[nnc] Free temporary tensors to reduce memory consumption of ACL artifact (#2767)
authorEfimov Alexander/AI Tools Lab/./Samsung Electronics <a.efimov@samsung.com>
Fri, 11 Jan 2019 09:55:25 +0000 (12:55 +0300)
committerРоман Михайлович Русяев/AI Tools Lab /SRR/Staff Engineer/삼성전자 <r.rusyaev@samsung.com>
Fri, 11 Jan 2019 09:55:25 +0000 (12:55 +0300)
- Remove redundant reverse shape transposes like this [0,1,2,3]->[3,2,1,0]

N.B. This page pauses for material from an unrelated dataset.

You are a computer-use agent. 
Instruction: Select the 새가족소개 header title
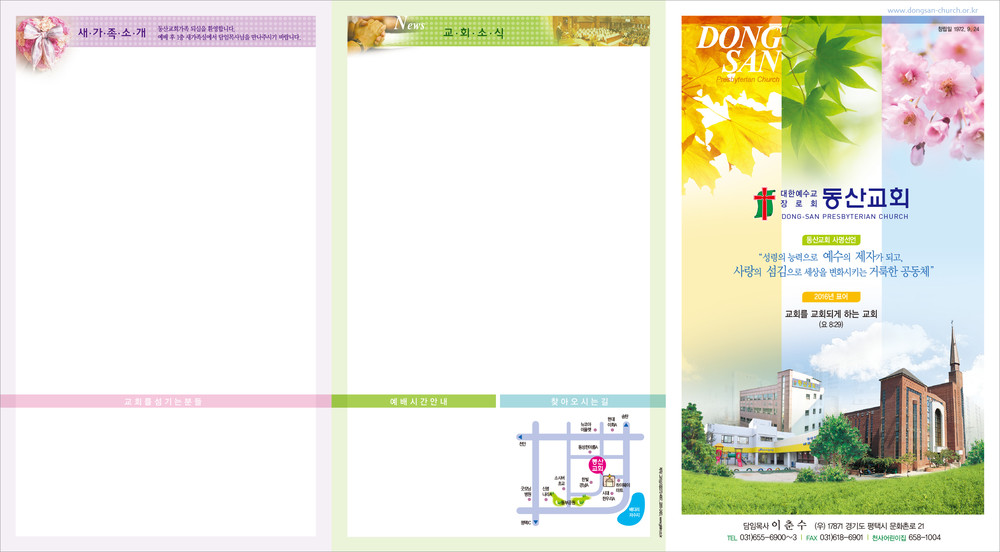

- Refactor tensor serialization

Signed-off-by: Efimov Alexander <a.efimov@samsung.com>
contrib/nnc/passes/acl_soft_backend/AclCppOpGenerator.cpp
contrib/nnc/passes/acl_soft_backend/AclCppOpGenerator.h

index 1a159e4..f2119e9 100644 (file)
@@ -92,7 +92,7 @@ const ArtifactModule& AclCppOpGenerator::generate(mir::Graph* g) {
 
   // Generate all the deferred entities.
   genNamed();
-  genAllocates();
+  genPersistentTensorAllocations();
   genDeserializations();
   genFillings();
 
@@ -133,7 +133,7 @@ void AclCppOpGenerator::visit(ops::ConcatOp& op) {
   auto layer = genLayer("arm_compute::CLConcatenateLayer", prefix,
                         {inputs, AF::ref(out), AF::lit(axis_name)});
 
-  allocate(out);
+  addToPersistentTensors(out);
   genLayerExecution(layer);
 }
 
@@ -179,7 +179,7 @@ void AclCppOpGenerator::visit(ops::SoftmaxOp& op) {
     // Apply the softmax operation.
     auto sm = genLayer("arm_compute::CLSoftmaxLayer", layer_name_prefix + "_softmax_layer",
                        {AF::ref(in), AF::ref(output)});
-    allocate(output);
+    addToPersistentTensors(output);
     genLayerExecution(sm);
   } else {
     // TODO refactor this code, it works only with 1 batch
@@ -198,19 +198,19 @@ void AclCppOpGenerator::visit(ops::SoftmaxOp& op) {
     // Do the input permutation.
     auto transp1 = genLayer("arm_compute::CLReshapeLayer", layer_name_prefix + "_transp_layer1",
                           {AF::ref(in), AF::ref(tmp)});
-    allocate(tmp);
+    addToPersistentTensors(tmp);
     genLayerExecution(transp1);
 
     // Apply the softmax operaion.
     auto sm = genLayer("arm_compute::CLSoftmaxLayer", layer_name_prefix + "_softmax_layer",
                        {AF::ref(tmp), AF::ref(tmp2)});
-    allocate(tmp2);
+    addToPersistentTensors(tmp2);
     genLayerExecution(sm);
 
     // Reshape the output to the original form.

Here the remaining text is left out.